━━━━━ PASSAGE SHOWN ━━━━━

He said many small businesses – the soul of the economy – were shuttered during the pandemic.
“In Connecticut it is as though you are on a subscription service,” complains Miressi, who was the GOP candidate in 2022 in the 25th state Senate District.
He played ice hockey at Framingham State and has coached in the area for years.
Miressi said it is time to follow The Geek – former Republican presidential candidate Steve Forbes – and enact a flat tax.
“I think it would generate more revenue,” he boasts “You would eliminate a lot of the loopholes.”
Wouldn’t that harm the riff raff who are clipping coupons?
Miressi remarked, “There should be a minimum threshold so that the people below the poverty line don’t have to pay a flat tax.”
Goldstein stated that he opposes a flat tax.
“We need a simpler, modern federal tax system that closes loopholes, eliminates waste, fraud, and abuse, and treats working families and small businesses fairly,” he wrote in an e-mail message.
“The current code is too complex and outdated,” Goldstein insisted. “Reform should ensure corporations invest, create jobs, and pay their fair share, while also rooting out inefficiencies and misuse of taxpayer dollars across federal programs”
Republican President Donald Trump is banging the gavel to get the Federal Reserve Board to lower interest rates.
Miressi insists it hurts the working class.
“By keeping interest rates low, it is inflation on the American people,” he explained. “It basically is corporate welfare because they [the business leaders]want low interest rates.”
In their recent book, “Messy Jobs,” economists Luis Graciano, Jim Li and Yanhui Wu contend that with the advent of artificial intelligence, some jobs will disappear, other will be reshaped and “many of the most valuable forms of human work will endure.”
Miressi said, “We are on the precipice of a new industrial revolution. It will not cause a fiscal bubble.”
“I think there is no way around it,” he said. “It will open up opportunities. We need to get in front of the future and embrace it.

━━━━━ INFORMATION ━━━━━

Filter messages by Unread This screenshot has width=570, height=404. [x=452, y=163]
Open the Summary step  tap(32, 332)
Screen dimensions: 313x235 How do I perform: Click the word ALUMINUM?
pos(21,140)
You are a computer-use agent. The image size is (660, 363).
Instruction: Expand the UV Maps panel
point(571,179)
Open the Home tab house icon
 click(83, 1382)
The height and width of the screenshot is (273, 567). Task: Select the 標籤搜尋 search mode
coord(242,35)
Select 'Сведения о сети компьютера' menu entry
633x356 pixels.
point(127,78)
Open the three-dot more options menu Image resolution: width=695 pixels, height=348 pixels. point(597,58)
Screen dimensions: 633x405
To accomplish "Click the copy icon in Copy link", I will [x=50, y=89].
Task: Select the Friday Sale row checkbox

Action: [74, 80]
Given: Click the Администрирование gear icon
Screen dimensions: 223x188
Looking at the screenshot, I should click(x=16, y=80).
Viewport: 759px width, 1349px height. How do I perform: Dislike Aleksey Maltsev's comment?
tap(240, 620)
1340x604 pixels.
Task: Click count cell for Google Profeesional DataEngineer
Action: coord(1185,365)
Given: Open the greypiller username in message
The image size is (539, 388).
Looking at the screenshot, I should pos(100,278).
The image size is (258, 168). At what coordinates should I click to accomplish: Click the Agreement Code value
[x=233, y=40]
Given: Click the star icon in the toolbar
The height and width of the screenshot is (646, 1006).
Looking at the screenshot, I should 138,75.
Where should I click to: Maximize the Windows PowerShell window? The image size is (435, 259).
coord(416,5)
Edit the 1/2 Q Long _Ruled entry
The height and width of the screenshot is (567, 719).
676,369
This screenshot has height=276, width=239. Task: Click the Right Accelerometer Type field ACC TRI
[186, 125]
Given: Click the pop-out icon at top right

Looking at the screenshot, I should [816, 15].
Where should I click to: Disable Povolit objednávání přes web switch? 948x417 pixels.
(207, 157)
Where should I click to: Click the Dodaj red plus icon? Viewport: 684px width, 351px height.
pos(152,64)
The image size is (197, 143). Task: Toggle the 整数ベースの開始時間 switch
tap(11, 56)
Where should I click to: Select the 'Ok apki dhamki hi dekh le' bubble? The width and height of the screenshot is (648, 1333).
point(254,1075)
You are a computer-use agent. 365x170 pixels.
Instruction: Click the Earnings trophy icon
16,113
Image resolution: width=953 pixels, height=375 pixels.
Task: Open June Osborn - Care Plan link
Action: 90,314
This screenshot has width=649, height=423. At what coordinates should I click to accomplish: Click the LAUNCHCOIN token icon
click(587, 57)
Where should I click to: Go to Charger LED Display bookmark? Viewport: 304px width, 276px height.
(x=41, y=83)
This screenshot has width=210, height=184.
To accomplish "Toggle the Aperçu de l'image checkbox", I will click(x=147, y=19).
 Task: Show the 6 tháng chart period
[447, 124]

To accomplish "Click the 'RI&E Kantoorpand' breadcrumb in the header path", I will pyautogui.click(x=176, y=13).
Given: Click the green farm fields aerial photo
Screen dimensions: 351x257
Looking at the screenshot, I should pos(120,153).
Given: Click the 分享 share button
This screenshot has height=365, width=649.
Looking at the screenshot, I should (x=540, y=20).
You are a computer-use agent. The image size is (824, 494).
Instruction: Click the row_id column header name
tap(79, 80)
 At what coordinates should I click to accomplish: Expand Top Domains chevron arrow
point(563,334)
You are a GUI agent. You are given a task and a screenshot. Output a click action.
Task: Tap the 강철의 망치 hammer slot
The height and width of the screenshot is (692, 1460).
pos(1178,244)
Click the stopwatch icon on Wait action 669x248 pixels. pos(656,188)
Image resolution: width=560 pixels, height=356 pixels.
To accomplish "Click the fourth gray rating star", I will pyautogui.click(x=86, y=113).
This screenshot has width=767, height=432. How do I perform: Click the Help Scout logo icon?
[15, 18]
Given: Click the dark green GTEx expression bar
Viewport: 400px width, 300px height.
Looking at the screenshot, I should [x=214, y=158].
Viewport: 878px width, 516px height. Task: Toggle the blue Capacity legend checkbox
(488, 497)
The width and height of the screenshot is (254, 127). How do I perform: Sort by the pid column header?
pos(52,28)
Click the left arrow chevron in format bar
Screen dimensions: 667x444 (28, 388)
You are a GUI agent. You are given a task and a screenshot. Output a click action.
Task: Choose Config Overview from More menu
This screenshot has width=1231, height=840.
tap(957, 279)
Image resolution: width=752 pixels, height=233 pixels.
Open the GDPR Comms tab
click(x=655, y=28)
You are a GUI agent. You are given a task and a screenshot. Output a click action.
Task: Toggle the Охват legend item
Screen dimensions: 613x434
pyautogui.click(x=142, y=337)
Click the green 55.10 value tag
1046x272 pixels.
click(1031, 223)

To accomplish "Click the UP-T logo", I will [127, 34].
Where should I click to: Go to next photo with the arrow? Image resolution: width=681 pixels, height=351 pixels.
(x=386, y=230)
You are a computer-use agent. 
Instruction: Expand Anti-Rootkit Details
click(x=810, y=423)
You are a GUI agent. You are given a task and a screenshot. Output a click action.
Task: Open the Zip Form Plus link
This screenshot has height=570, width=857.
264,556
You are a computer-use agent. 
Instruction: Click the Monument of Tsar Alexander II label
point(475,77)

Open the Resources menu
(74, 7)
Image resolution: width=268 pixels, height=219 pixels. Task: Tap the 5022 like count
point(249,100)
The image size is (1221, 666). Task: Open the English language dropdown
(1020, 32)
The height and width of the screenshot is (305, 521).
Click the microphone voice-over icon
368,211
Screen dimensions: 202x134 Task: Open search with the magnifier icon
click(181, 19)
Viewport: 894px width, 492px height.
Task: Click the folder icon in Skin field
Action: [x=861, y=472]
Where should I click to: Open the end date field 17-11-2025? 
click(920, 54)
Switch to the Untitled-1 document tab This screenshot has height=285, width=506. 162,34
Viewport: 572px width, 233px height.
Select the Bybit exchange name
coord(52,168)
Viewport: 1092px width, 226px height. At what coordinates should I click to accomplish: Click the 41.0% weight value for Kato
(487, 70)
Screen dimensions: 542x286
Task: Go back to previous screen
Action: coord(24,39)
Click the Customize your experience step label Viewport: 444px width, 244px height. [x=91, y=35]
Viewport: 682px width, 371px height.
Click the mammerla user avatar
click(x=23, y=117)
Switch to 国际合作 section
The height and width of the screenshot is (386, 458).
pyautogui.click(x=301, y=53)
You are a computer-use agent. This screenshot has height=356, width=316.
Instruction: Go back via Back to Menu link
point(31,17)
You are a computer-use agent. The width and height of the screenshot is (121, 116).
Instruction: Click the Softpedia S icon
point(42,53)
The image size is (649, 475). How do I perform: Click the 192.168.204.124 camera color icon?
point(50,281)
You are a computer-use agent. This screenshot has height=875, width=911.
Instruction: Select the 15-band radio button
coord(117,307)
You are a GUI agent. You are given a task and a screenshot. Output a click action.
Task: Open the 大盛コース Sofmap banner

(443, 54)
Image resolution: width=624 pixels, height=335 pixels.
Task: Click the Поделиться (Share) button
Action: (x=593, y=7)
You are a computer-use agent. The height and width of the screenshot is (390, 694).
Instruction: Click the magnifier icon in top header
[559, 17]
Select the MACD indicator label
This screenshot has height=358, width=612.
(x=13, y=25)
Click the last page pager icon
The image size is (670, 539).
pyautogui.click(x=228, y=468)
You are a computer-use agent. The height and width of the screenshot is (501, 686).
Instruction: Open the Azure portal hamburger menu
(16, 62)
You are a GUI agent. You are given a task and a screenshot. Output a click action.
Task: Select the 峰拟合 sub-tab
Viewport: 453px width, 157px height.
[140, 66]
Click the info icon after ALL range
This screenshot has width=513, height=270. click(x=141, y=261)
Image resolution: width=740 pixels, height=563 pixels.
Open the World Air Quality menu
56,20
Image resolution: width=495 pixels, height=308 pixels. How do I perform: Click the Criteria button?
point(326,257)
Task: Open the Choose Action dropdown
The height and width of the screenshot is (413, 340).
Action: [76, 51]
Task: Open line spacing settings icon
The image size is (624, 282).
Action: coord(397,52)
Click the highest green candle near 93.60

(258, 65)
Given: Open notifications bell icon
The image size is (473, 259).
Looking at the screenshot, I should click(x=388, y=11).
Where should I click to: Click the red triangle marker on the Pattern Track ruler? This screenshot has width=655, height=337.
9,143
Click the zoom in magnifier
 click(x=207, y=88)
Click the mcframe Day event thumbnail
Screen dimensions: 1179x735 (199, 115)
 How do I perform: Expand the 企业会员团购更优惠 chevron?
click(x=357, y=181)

━━━━━

--- PROMPT ---
Transcribe the full passage above about Miressi's and Goldstein's views on taxes and the economy, word for word.

--- ANSWER TO THE PROBLEM ---
He said many small businesses – the soul of the economy – were shuttered during the pandemic.
“In Connecticut it is as though you are on a subscription service,” complains Miressi, who was the GOP candidate in 2022 in the 25th state Senate District.
He played ice hockey at Framingham State and has coached in the area for years.
Miressi said it is time to follow The Geek – former Republican presidential candidate Steve Forbes – and enact a flat tax.
“I think it would generate more revenue,” he boasts “You would eliminate a lot of the loopholes.”
Wouldn’t that harm the riff raff who are clipping coupons?
Miressi remarked, “There should be a minimum threshold so that the people below the poverty line don’t have to pay a flat tax.”
Goldstein stated that he opposes a flat tax.
“We need a simpler, modern federal tax system that closes loopholes, eliminates waste, fraud, and abuse, and treats working families and small businesses fairly,” he wrote in an e-mail message.
“The current code is too complex and outdated,” Goldstein insisted. “Reform should ensure corporations invest, create jobs, and pay their fair share, while also rooting out inefficiencies and misuse of taxpayer dollars across federal programs”
Republican President Donald Trump is banging the gavel to get the Federal Reserve Board to lower interest rates.
Miressi insists it hurts the working class.
“By keeping interest rates low, it is inflation on the American people,” he explained. “It basically is corporate welfare because they [the business leaders]want low interest rates.”
In their recent book, “Messy Jobs,” economists Luis Graciano, Jim Li and Yanhui Wu contend that with the advent of artificial intelligence, some jobs will disappear, other will be reshaped and “many of the most valuable forms of human work will endure.”
Miressi said, “We are on the precipice of a new industrial revolution. It will not cause a fiscal bubble.”
“I think there is no way around it,” he said. “It will open up opportunities. We need to get in front of the future and embrace it.